10回目のキスの仕方
「おぉーその顔は…結構いってる?」
「ああああ明季ちゃん!」
「初デートは?ちゅーは?」
「初デート…?」
「へ…?」

 言われてみてはたと気付く。付き合い始めた時期というものも曖昧だが、改めて考えると、二人きりで外出したことなんてない。

「…行って…ない…。」
「はぁ?実家には行ったのに?」
「うん…。そう言えば…お家に行き来はあるけど…どこかに外出って…。」
「ますますはぁ?」

 明季の眉間に皺が寄った。

「お家の行き来って、デートもしないでいきなり夫婦ですかあんたらは!妙な落ち着きよりもときめきを!」
「と、…ときめき…。」

 ドキドキは、している。圭介の近くにいて安心することもたくさんあるけれど、ドキドキすることの方が圧倒的に多い。明季が言うような妙な落ち着きはない気がする。

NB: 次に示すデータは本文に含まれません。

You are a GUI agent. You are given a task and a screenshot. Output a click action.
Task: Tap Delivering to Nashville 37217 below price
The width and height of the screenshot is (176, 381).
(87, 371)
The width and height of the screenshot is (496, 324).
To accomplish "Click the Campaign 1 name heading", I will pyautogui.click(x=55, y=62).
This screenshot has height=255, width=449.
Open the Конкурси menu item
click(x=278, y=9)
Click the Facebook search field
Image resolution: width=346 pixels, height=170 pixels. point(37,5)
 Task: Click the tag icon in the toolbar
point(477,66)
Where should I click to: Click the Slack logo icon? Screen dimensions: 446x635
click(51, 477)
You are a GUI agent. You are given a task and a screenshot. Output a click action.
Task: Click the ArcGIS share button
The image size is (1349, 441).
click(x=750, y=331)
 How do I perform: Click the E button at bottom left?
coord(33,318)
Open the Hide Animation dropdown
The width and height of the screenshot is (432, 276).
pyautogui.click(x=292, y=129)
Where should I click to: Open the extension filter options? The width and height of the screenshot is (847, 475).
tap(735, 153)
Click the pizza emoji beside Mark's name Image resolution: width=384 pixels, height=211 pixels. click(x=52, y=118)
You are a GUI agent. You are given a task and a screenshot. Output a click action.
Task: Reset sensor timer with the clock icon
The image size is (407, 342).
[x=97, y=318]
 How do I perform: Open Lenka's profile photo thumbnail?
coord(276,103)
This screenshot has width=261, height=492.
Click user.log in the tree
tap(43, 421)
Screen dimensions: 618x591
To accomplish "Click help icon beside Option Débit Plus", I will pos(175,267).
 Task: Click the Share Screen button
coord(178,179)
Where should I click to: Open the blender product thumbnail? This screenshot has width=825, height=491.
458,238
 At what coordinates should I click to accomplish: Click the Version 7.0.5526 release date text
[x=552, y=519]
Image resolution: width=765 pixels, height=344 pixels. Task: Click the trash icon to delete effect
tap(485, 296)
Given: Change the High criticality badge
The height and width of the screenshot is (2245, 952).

「落ち着いてなんか…ないと思うんだけどなぁ。圭介くんの前ではあたふたしてると思うよ?」
「でもそれを浅井サンはほほえましーく見守ってるわけだ!なんなの、浅井サンは草食系?そうなの?」
「…わ、わかんないよ!」
「とにかくデートしな!どっか行きなさい!」
「え、えぇ!そんな急に…。」
「この際どこでもいいし、美海から誘えば浅井サンは断らない!」
「そ…そんなの…。」

 自分からどこかに行こうなんて誘えない。今までに男の人にそういう風に誘ったことなどない。

「浅井サンと行きたいところは?」
「…どこ…だろう…。一緒にいられれば…もうそれで…。」
「てだから!そうじゃなくて!なんでもう熟年夫婦みたいな落ち着きなの!」
「熟年…!」

 何故か明季の方が盛り上がってしまっている。この場を一体どうしたら収められるだろう。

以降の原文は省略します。